La cadena británica BBC Mundo publicó un video con un acertijo donde la mayoría no logró darle respuesta y cuando la supieron sintieron rabia y decepción personal por no contestar algo tan lógico.

El acertijo es: Un padre y su hijo viajan en coche y tienen un accidente grave. El padre muere y al hijo se lo llevan al hospital porque necesita una compleja operación de emergencia, para la que llaman a una eminencia médica.
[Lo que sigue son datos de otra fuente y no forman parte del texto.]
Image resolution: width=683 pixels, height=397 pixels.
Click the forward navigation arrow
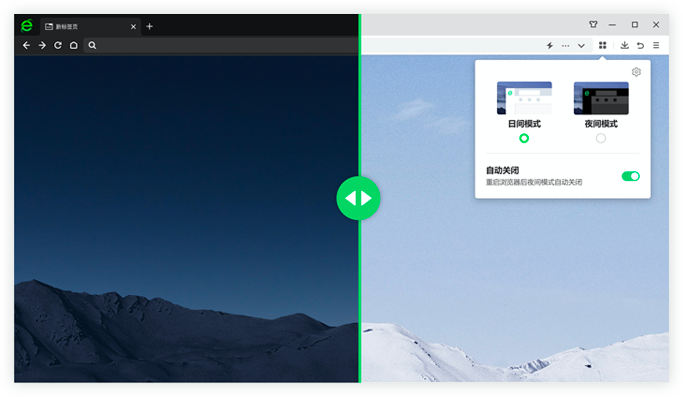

Pero cuando entra en el quirófano dice: “No puedo operarlo, es mi hijo“. ¿Cómo se explica esto?

La mayoría, tanto hombres como mujeres, respondió que no podía ser posible, cuando la respuesta correcta es que se trataba de LA MADRE del hijo.
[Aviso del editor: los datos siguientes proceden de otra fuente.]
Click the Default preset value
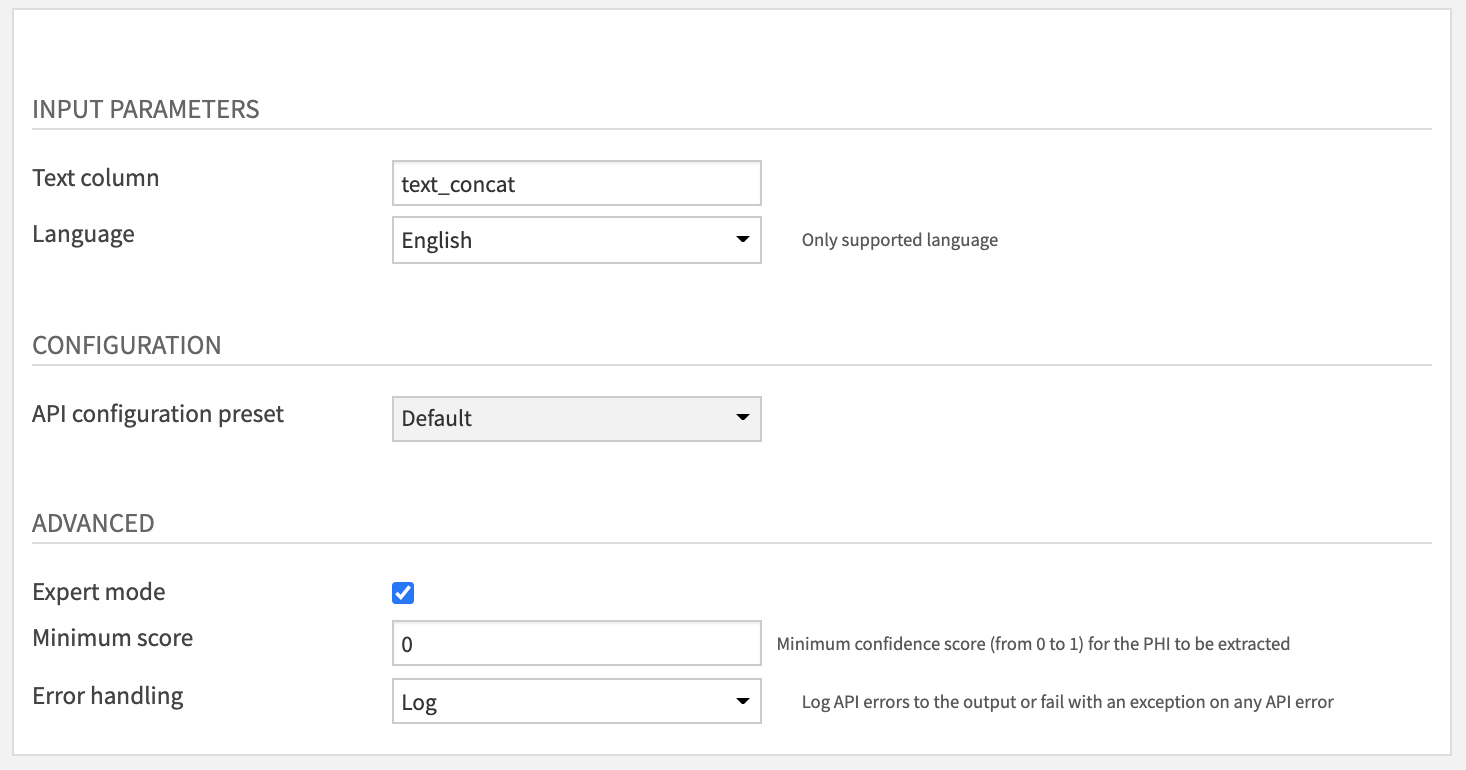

Este razonamiento tiene nombre científico: es una parcialidad inconsciente o “implícita”.

Este tipo de prejuicios “implícitos” puede afectar hasta a las personas más feministas debido a que tiene su origen en la infancia temprana: cuando los niños aprenden del mundo que los rodea y se crean en el cerebro asociaciones neuronales que relacionan conceptos y recuerdos de una manera inconsciente.

Esas asociaciones son culturales, pero se fijan como huellas en nuestro cerebro y nos acompañan inconscientemente durante toda la vida.